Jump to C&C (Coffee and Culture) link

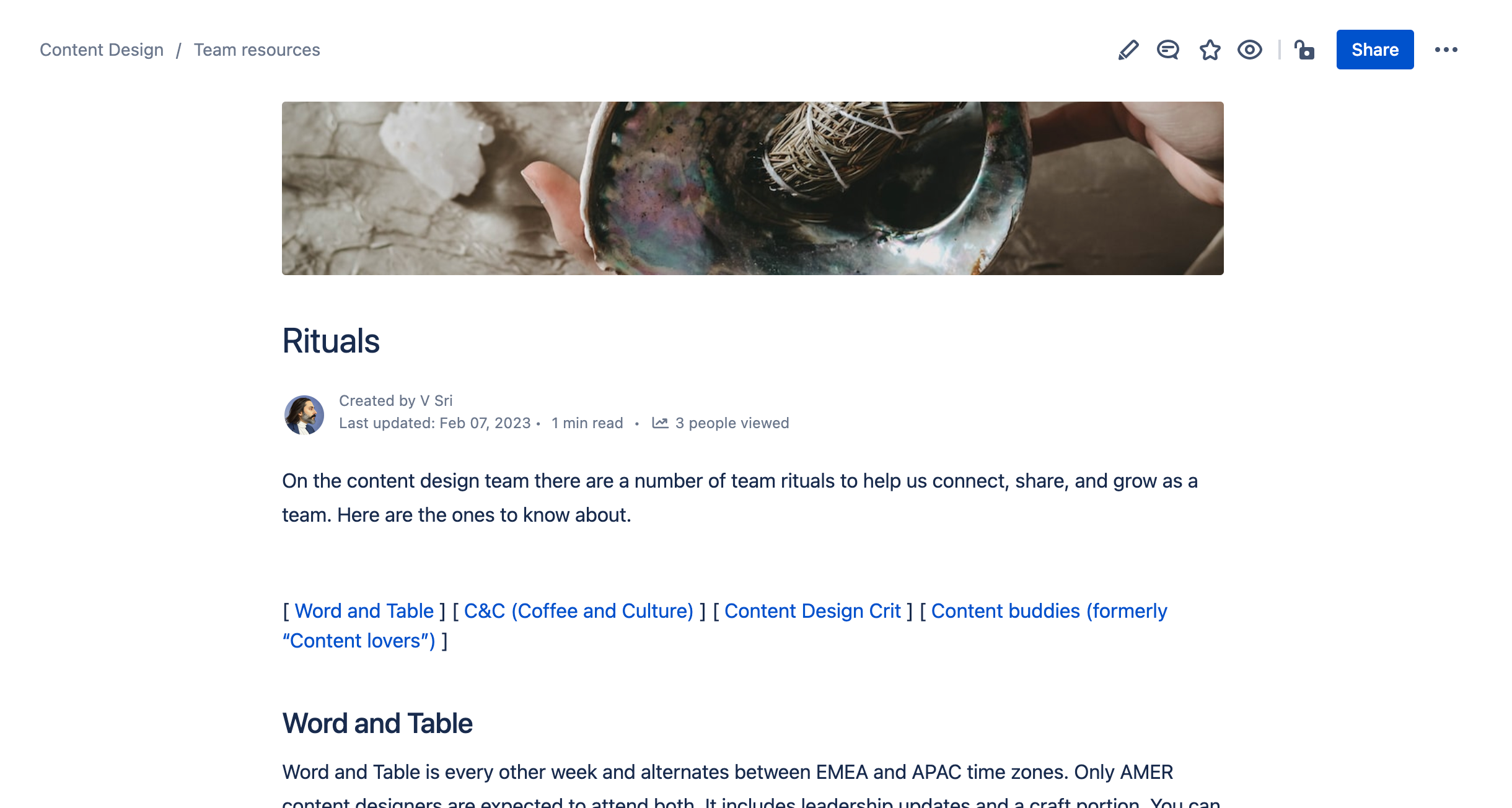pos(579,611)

★ ★ ★ ★ ★

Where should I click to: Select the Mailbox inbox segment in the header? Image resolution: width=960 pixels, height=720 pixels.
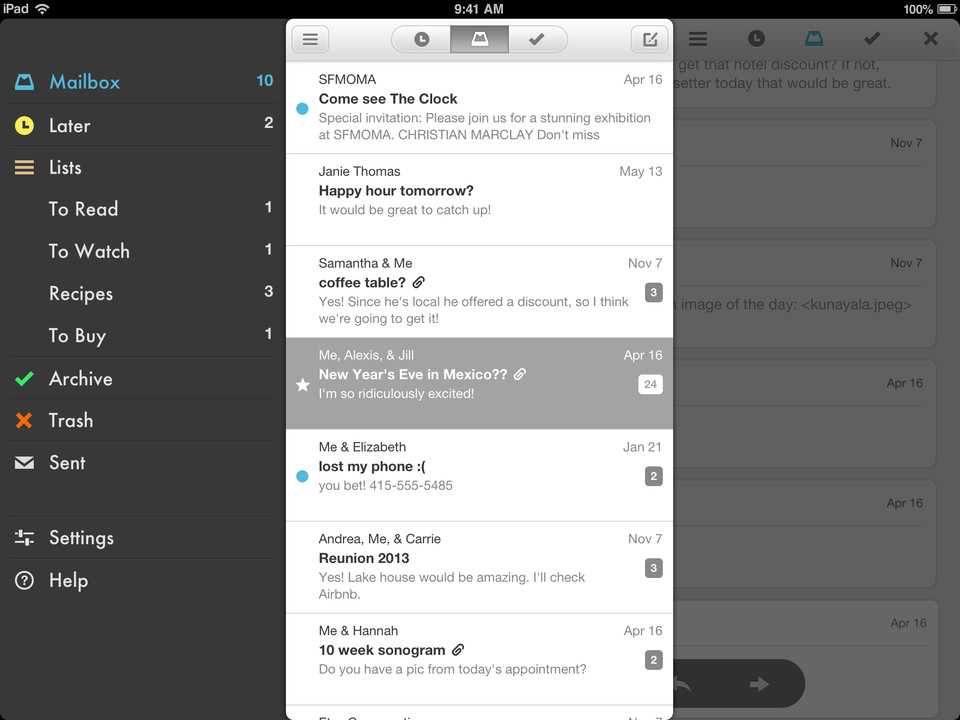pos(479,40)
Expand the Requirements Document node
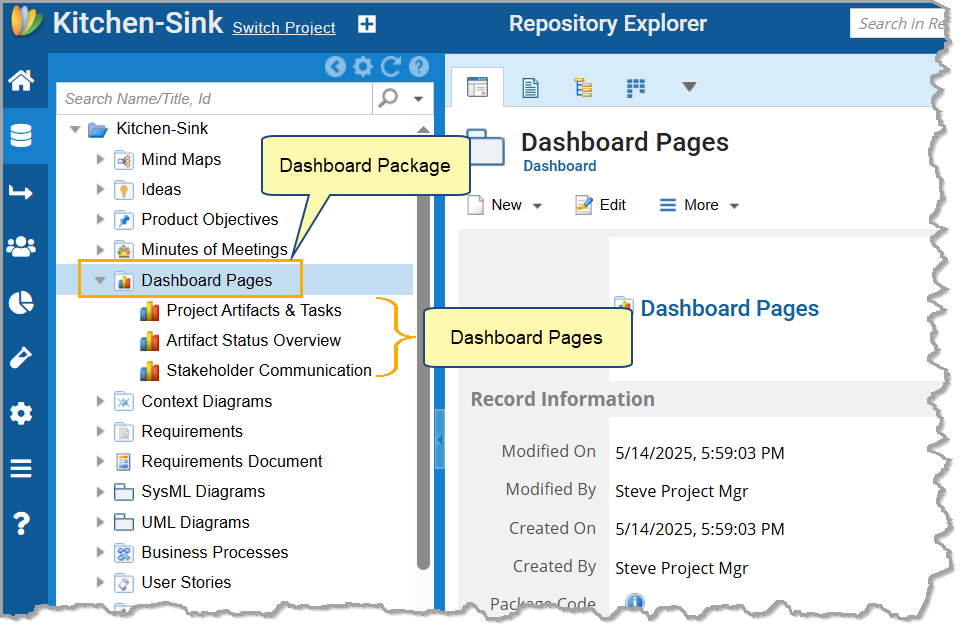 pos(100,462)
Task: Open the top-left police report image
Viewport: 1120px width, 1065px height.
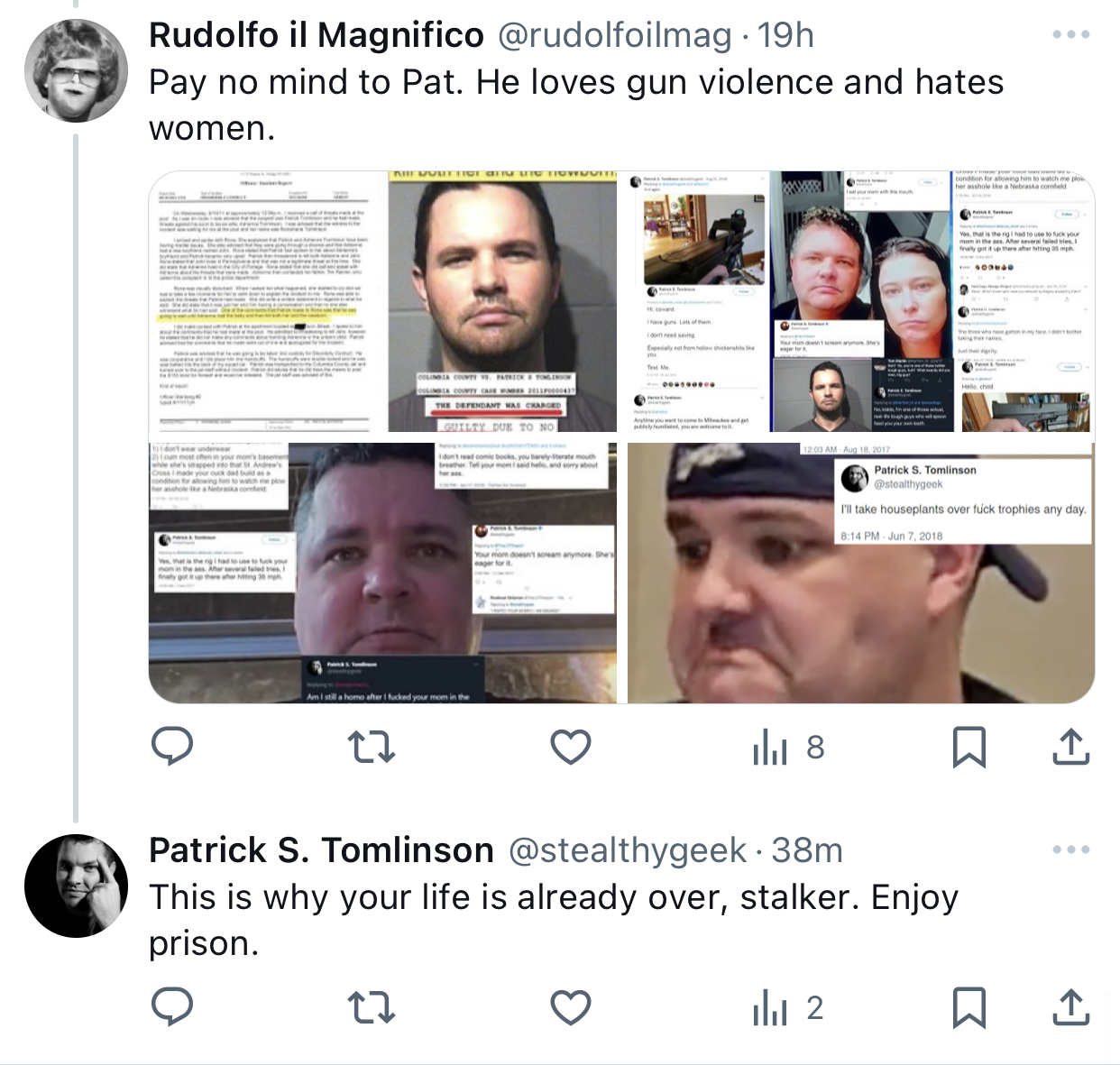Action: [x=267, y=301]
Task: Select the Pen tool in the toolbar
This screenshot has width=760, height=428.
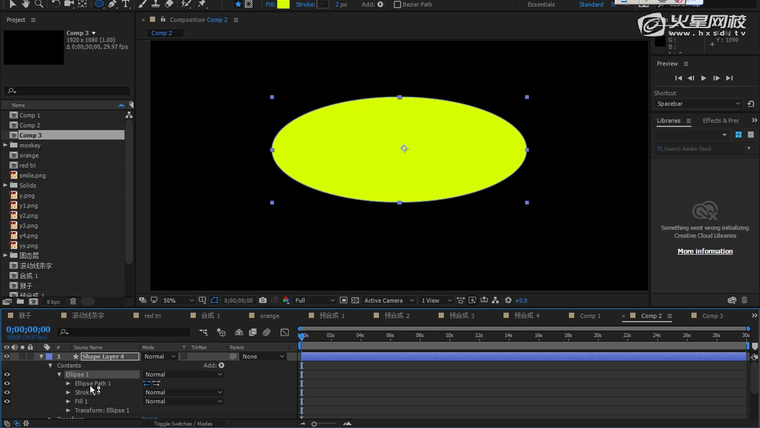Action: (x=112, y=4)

★ ★ ★ ★ ★

ACTIVITY: Only lines holding the string "Task" are wanted; gather each one from the entries above.

FINISHED EXERCISE:
Task: Open the top-left police report image
Task: Select the Pen tool in the toolbar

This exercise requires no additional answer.